TRY IT: Reproduce word for word the line that contains "Instruction: Select the" and each line that follows it, stopping after the final line of the material.

GIVEN DATA:
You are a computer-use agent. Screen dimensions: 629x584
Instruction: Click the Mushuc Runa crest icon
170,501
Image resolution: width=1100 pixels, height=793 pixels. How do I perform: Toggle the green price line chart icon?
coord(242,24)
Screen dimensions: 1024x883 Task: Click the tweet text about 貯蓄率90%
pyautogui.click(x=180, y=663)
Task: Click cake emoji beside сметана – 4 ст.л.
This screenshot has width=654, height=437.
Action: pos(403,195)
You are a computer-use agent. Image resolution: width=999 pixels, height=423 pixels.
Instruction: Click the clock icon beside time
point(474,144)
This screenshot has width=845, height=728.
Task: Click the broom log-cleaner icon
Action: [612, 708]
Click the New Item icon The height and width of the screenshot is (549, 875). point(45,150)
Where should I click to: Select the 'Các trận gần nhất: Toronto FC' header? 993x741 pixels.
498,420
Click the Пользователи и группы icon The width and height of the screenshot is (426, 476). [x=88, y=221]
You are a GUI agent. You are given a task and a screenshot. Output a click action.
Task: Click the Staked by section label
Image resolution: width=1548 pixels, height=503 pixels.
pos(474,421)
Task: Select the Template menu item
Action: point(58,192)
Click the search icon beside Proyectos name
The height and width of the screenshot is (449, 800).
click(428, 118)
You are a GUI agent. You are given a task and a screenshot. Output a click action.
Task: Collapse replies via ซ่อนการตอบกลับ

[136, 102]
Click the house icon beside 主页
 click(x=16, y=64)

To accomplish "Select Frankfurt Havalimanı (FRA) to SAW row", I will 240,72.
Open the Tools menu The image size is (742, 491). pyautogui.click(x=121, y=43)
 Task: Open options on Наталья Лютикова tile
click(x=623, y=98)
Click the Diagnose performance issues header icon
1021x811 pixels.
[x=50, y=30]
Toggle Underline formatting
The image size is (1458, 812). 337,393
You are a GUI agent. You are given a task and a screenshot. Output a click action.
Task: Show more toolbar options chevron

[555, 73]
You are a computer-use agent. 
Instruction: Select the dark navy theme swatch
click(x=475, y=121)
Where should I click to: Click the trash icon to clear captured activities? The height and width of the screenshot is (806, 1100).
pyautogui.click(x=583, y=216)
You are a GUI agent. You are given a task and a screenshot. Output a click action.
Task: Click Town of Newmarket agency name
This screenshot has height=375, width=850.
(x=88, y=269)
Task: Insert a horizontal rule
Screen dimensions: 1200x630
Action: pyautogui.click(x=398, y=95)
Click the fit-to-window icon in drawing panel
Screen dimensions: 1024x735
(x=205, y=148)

ANSWER SECTION:
Instruction: Select the dark navy theme swatch
click(x=475, y=121)
Where should I click to: Click the trash icon to clear captured activities? The height and width of the screenshot is (806, 1100).
pyautogui.click(x=583, y=216)
You are a GUI agent. You are given a task and a screenshot. Output a click action.
Task: Click Town of Newmarket agency name
This screenshot has height=375, width=850.
(x=88, y=269)
Task: Insert a horizontal rule
Screen dimensions: 1200x630
Action: pyautogui.click(x=398, y=95)
Click the fit-to-window icon in drawing panel
Screen dimensions: 1024x735
(x=205, y=148)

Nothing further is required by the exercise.